La seconde étape consiste à entraîner le modèle avec les données “training”. Pour cela, on utilise la fonction train.
logit.fit <- train(admit ~ ., data = training,method="glm")
summary(logit.fit) # Les coefficients du modèle, et d’autres informations, peuvent être consultés avec la fonction summary
##
## Call:
## NULL
##
## Deviance Residuals:
## Min 1Q Median 3Q Max
## -1.5077 -0.8631 -0.6687 1.1553 2.1081
##
## Coefficients:
## Estimate Std. Error z value Pr(>|z|)
## (Intercept) -4.400802 1.371154 -3.210 0.00133 **
## gre 0.001576 0.001308 1.205 0.22838
## gpa 0.979762 0.417346 2.348 0.01889 *
## rank2 -0.386809 0.379228 -1.020 0.30773
## rank3 -1.185382 0.409420 -2.895 0.00379 **
## rank4 -1.061189 0.481667 -2.203 0.02758 *
## ---
## Signif. codes: 0 '***' 0.001 '**' 0.01 '*' 0.05 '.' 0.1 ' ' 1
##
## (Dispersion parameter for binomial family taken to be 1)
##
## Null deviance: 350.9 on 280 degrees of freedom
## Residual deviance: 327.1 on 275 degrees of freedom
## AIC: 339.1
##
## Number of Fisher Scoring iterations: 4
La variable gre et la variable rank 2 n’est pas gnificatives au seuil de 5%.

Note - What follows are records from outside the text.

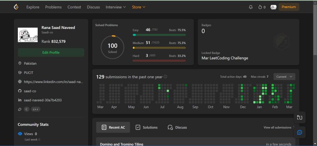Open the feedback chat bubble icon
317x146 pixels.
[300, 132]

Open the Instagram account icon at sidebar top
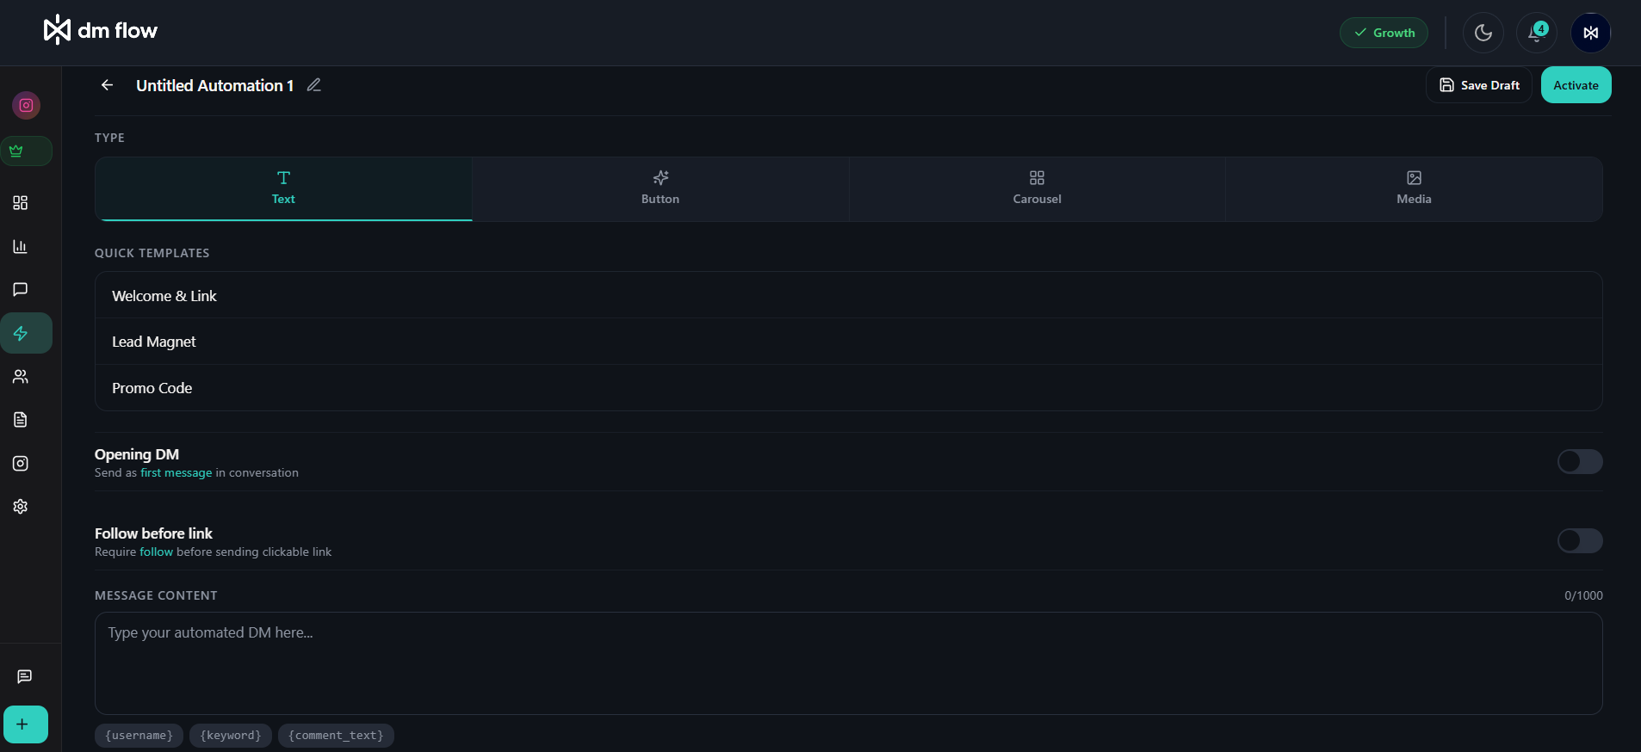click(25, 105)
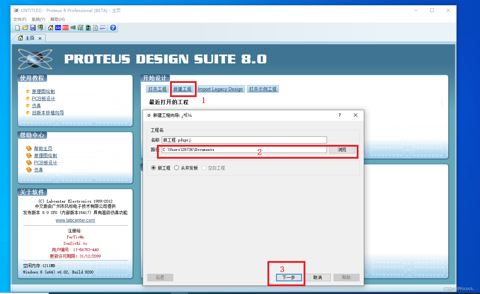Image resolution: width=480 pixels, height=294 pixels.
Task: Open Schematic Capture from the toolbar
Action: (x=58, y=28)
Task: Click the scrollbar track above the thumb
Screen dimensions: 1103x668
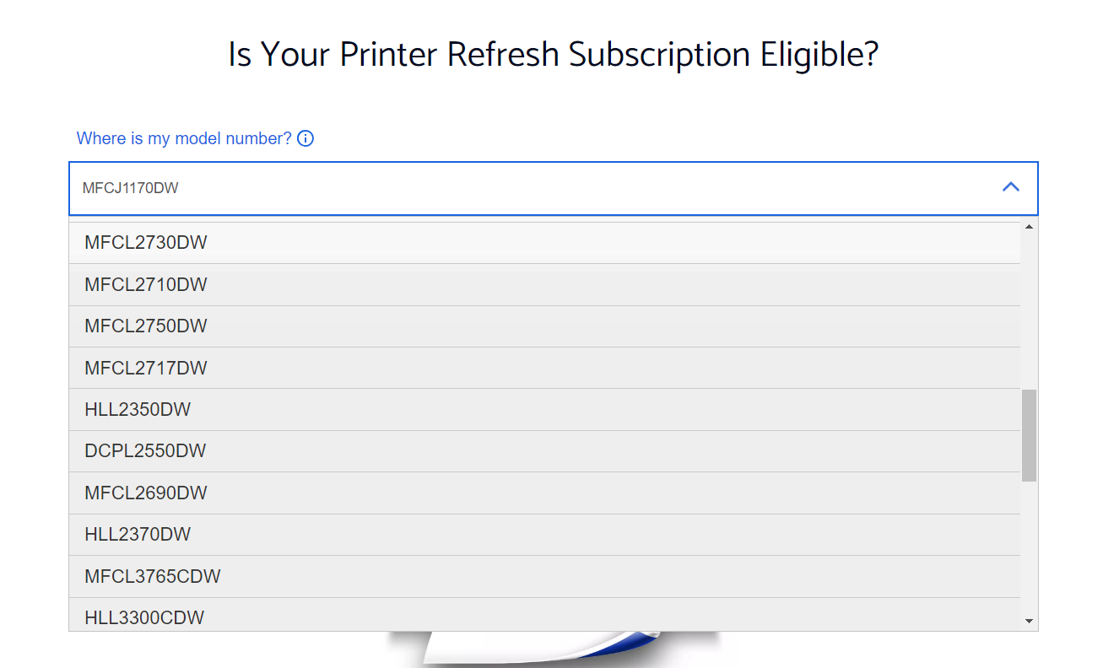Action: pos(1029,312)
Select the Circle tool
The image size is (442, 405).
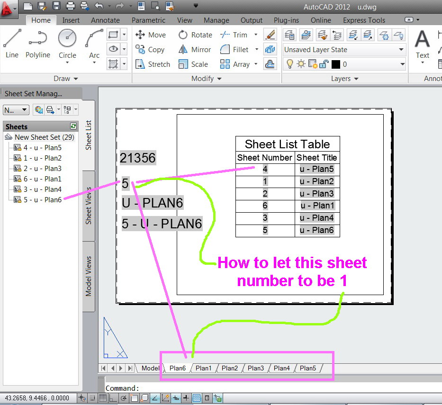pyautogui.click(x=67, y=43)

La troisième étape consiste à réaliser les prédictions sur le jeu de données testing, comme cela :
pred <- predict(logit.fit,newdata=testing)
table(pred)
## pred
## 0 1
## 102 17
Il s’agit enfin d’évaluer le modèle de classification, en créant une matrice de confusion (tableau à double entrée, celle des observations et celle des prédictions), et en calculant divers paramètres statistiques associés. Cela se fait très simplement à l’aide de la fonction confusionMatrix, comme cela :
mat <- confusionMatrix(data=pred,reference=testing$admit)
mat
## Confusion Matrix and Statistics
##
## Reference
## Prediction 0 1
## 0 76 26
## 1 5 12
##
## Accuracy : 0.7395
## 95% CI : (0.6511, 0.8156)
## No Information Rate : 0.6807
## P-Value [Acc > NIR] : 0.099091
##
## Kappa : 0.2977
##
## Mcnemar's Test P-Value : 0.000328
##
## Sensitivity : 0.9383
## Specificity : 0.3158
## Pos Pred Value : 0.7451
## Neg Pred Value : 0.7059
## Prevalence : 0.6807
## Detection Rate : 0.6387
## Detection Prevalence : 0.8571
## Balanced Accuracy : 0.6270
##
## 'Positive' Class : 0
##
Le paramètre “Accuracy” nous indique que 73% des prédictions sont correctes. Néanmoins, nous pouvons voir que la spécificité (la capacité du test à prédire une admission quand celle-ci a réellement eu lieu), est faible, puisqu’elle est seulement de l’ordre de 9,9% ! Le jeu de données testing comportait 38 admissions, le modèle n’en a prédit que 12.
Il est alors très facile d’essayer un autre algorithme de classification. Dans notre cas , nous utiliserons une classification naïve. bayésienne.
nb.fit <- naiveBayes(admit ~ ., data = training)
nb.pred <- predict(nb.fit,newdata=testing)
table(nb.pred)
## nb.pred
## 0 1
## 101 18
nb.mat <- confusionMatrix(data=nb.pred,reference=testing$admit)
nb.mat
## Confusion Matrix and Statistics
##
## Reference
## Prediction 0 1
## 0 75 26
## 1 6 12
##
## Accuracy : 0.7311
## 95% CI : (0.6421, 0.8082)
## No Information Rate : 0.6807
## P-Value [Acc > NIR] : 0.1392145
##
## Kappa : 0.281
##
## Mcnemar's Test P-Value : 0.0007829
##
## Sensitivity : 0.9259
## Specificity : 0.3158
## Pos Pred Value : 0.7426
## Neg Pred Value : 0.6667
## Prevalence : 0.6807
## Detection Rate : 0.6303
## Detection Prevalence : 0.8487
## Balanced Accuracy : 0.6209
##
## 'Positive' Class : 0
##
Le taux de prédiction est à peu près identiques , mais la spécificité est la même ; ici 12 admissions ont été prédites sur les 38 réelles.